POST TAGSMortgage News
Blog posted On June 14, 2022
Many mortgage holders are sitting on a gold mine, according to data released last week by Black Knight. Tappable home equity – the amount of equity owners can borrow while leaving at least 20% in their home – soared to another record high in the first quarter (Q1) of 2022. With this growth, homeowners have even more financial power, security, and freedom. Common uses for tappable equity include home improvements, debt consolidation, unexpected expenses, and more. However, to access this equity, homeowners would need something like a cash-out refinance, home equity loan, or Home Equity Line of Credit (HELOC).
Home Equity Hits Record Levels
After the first quarter of 2022, American mortgage holders were sitting on a combined $11 trillion in tappable home equity – a record high. “That’s a result of an astonishing $1.2 trillion gain in tappable equity in the first quarter of 2022 alone – the largest such quarterly growth ever recorded,” said Black Knight Data & Analytics President Ben Graboske. “With the average-priced home up 42% in value since the start of the pandemic, current homeowners with mortgages are sitting on an average $207,000 in [tappable] equity.”
Why a HELOC Might Be a Good Idea for Current Homeowners
A HELOC offers homeowners unlimited access to their equity through a revolving line of credit. Unlike cash-out refinances, where you make a one-time withdrawal of money, HELOCs allow you to withdraw equity whenever you need. Thus, HELOCs tend to offer more flexibility. If you decide later down the road that you want to make some home improvements or pay off unexpected medical bills, you have that option to tap into equity without refinancing.
Another way you can take advantage of a HELOC is by using some of the equity you’ve earned to pay off any existing debt right now. This way, you can consolidate any high-interest debt – credit card debt, student loans, or auto loans – before interest rates rise any higher.
At this point you might not want to do a full cash-out refinance if you took out your original mortgage within the past three years. You likely have a very good mortgage rate right now if your home loan is less than three years old. If you were to do a cash-out refinance, you’d likely wind up with a higher interest rate. Taking out a HELOC as an additional mortgage would make more sense because you could keep your original interest rate on your primary loan and get an adjustable rate for your HELOC. Adjustable-rate mortgages (ARMs) typically start out with lower interest rates than fixed-rate mortgages. Plus, the monthly payments on HELOCs are much more flexible, offering interest-only payments during some periods of the loan.

**Set of tasks:**
1/ According to the home equity blog post, what combined amount of tappable home equity did American mortgage holders have after the first quarter of 2022?
2/ For each statement, say whether it agrees with the home equity blog post, and quote the words that decide it. (a) Tappable equity is the amount owners can borrow while leaving at least 20% in their home. (b) The average-priced home has risen 24% in value since the start of the pandemic. (c) A cash-out refinance lets the homeowner withdraw equity whenever it is needed.
3/ List the kinds of high-interest debt that the home equity blog post names as debt a HELOC could be used to consolidate.

**Source material:**

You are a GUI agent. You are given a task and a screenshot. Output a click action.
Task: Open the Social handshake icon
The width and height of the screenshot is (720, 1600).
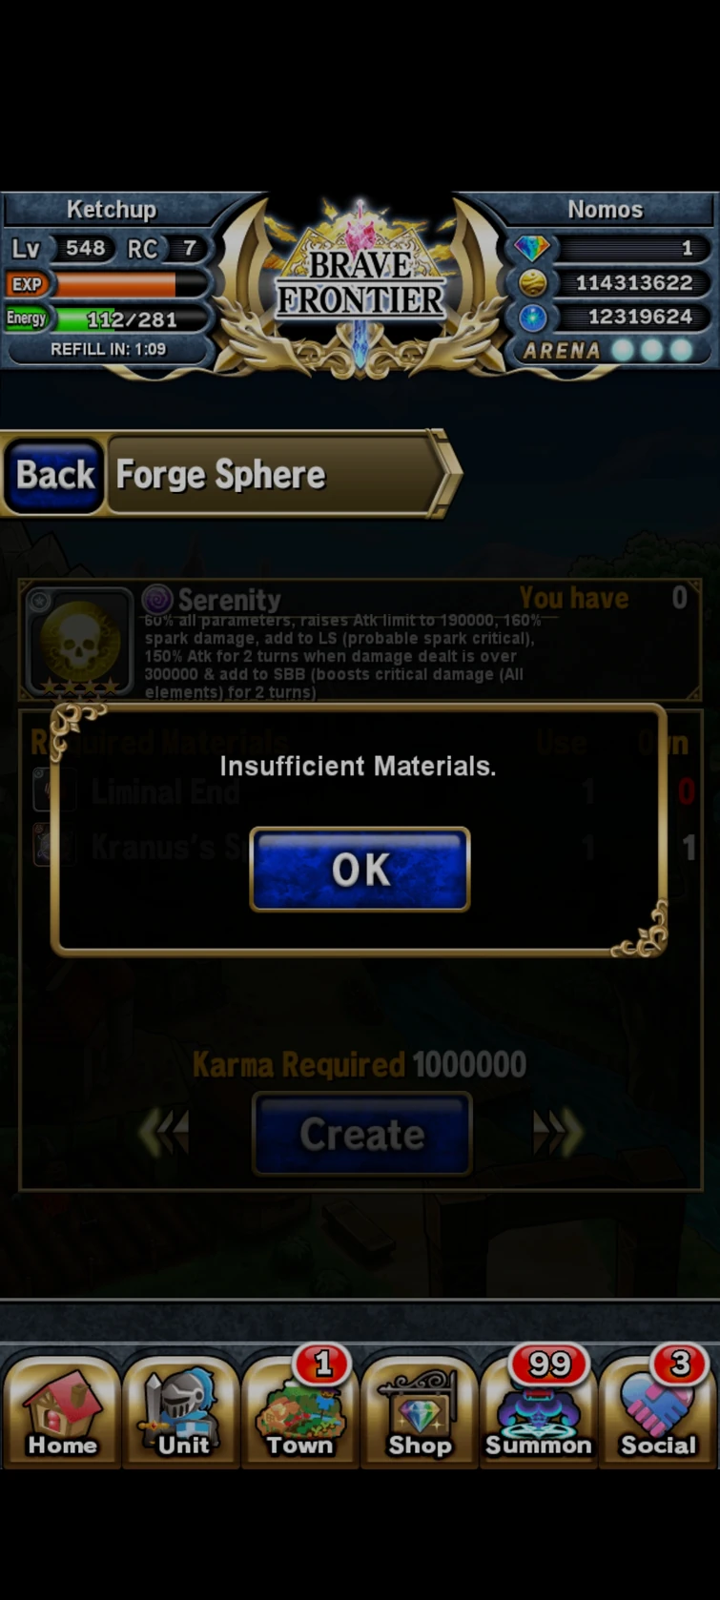point(658,1409)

**Per-task outputs:**
1/ $11 trillion, a record high.

2/
(a) Yes: "the amount of equity owners can borrow while leaving at least 20% in their home"
(b) No: "the average-priced home up 42% in value since the start of the pandemic"
(c) No: "Unlike cash-out refinances, where you make a one-time withdrawal of money, HELOCs allow you to withdraw equity whenever you need"

3/
- Credit card debt
- Student loans
- Auto loans